Universal GP care could cost State up to €492m annually

The provision of universal GP care will cost the State up to €500m a year, it has emerged.

A report from the Economic and Social Research Institute (ESRI) looked at three scenarios to assess the potential cost implications.

It finds that universal GP care will add between 2% and 3.5% to overall public healthcare expenditure.

The ESRI says Ireland is unusual in a European context in not providing free or heavily subsidised GP care for the total population.

While medical and GP-visit card holders are entitled to visit a participating family doctor for free, those without a card must pay the full cost.

Under the current system, non-card holders spend between €267m and €355m per year on GP visits.

GPs in Ireland are self-employed and are free to set their fees for private patients.

The Oireachtas committee on the future of healthcare was established in 2016 to produce a single long-term vision for healthcare and the direction of health policy in Ireland.

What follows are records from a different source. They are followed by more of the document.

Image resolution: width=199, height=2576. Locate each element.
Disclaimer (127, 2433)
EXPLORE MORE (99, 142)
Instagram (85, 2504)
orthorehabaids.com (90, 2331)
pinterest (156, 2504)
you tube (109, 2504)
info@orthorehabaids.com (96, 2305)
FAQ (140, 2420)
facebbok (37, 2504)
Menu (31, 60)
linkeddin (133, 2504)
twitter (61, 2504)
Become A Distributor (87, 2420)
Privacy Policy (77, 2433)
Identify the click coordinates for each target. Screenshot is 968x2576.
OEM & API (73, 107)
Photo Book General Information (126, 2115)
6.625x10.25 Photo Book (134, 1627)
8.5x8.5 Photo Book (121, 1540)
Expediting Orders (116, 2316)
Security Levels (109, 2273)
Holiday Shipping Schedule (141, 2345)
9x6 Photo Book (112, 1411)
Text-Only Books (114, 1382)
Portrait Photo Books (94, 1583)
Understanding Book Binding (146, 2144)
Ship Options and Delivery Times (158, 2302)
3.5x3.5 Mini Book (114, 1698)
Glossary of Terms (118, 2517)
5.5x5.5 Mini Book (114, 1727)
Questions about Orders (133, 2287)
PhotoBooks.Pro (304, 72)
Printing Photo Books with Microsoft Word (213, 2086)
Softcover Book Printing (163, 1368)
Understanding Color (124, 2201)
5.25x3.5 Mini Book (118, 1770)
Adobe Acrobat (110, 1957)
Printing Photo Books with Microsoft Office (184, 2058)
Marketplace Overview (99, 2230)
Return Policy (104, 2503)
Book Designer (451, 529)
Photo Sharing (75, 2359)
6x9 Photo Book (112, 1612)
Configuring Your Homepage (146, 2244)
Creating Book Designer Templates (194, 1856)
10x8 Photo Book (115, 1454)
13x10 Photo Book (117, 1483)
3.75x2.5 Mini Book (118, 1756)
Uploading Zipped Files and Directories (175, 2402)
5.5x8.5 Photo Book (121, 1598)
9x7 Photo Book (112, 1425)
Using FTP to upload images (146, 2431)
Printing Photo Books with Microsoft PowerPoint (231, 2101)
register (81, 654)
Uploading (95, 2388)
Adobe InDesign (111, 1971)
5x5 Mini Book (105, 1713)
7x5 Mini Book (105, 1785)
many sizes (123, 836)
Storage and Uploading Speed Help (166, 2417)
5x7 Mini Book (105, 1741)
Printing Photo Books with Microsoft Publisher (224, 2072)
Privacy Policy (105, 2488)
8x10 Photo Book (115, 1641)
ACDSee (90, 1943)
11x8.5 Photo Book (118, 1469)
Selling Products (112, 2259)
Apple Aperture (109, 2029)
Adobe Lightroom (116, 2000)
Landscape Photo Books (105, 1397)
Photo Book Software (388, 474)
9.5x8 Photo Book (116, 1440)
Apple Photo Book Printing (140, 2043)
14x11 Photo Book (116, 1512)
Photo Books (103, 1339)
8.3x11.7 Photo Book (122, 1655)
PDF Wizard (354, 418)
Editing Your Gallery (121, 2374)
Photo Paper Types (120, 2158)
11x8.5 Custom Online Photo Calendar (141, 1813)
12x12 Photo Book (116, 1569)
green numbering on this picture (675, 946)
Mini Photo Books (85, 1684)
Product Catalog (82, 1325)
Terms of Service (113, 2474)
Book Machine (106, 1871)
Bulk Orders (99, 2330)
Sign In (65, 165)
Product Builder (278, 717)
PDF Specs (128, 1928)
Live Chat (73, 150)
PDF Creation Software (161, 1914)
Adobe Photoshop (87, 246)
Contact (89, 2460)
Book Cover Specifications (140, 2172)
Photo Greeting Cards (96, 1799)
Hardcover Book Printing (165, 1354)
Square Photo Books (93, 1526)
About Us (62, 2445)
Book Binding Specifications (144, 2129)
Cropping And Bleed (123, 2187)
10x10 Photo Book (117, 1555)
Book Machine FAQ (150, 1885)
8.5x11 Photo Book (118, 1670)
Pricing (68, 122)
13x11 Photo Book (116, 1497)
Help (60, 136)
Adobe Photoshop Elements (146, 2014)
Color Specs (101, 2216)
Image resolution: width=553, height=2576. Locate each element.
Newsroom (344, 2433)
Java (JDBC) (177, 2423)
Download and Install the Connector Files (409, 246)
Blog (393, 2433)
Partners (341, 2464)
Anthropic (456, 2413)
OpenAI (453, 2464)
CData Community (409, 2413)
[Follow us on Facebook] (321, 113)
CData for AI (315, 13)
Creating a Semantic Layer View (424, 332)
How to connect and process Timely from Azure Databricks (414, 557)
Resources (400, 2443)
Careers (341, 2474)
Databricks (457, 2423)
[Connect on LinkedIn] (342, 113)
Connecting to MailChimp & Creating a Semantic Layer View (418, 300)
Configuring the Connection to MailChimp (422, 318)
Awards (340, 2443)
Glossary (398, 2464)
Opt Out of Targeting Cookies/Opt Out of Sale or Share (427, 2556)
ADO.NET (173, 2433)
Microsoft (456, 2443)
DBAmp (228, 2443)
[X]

One of the recommendations of the committee’s Sláintecare Report, published in May 2017, was the introduction of universal GP care — access to GP care for all, without cost.

The first scenario assumes GPs will receive the capitation rates for non-card holders that they currently receive for card holders, plus other fees and allowances.

Using existing capitation rates, the additional annual cost is estimated at €492m.

In scenario two, GPs will seek to secure payment from the State equivalent to the fees they currently receive from private patients.

Such a demand-driven approach will cost between €401m and €489m a year, with visits by former non-card holders increasing by 2.5m.

The third scenario assumes the State will seek to reduce costs by encouraging GPs to delegate more care to practice nurses.

With the skill-mix savings applied, the cost is estimated at between €337m and €418m.

The costs involved in establishing universal GP care are not included in the estimates.

The report does not show the potential impact on spending in other areas, such as pharmaceuticals and hospital care.

Concern about the supply of GPs is raised in the report. Recent estimates suggest there are 64 GPs per 100,000 population, significantly less than the European average of 92 per 100,000.

Financial support for the research was provided by the Department of Health.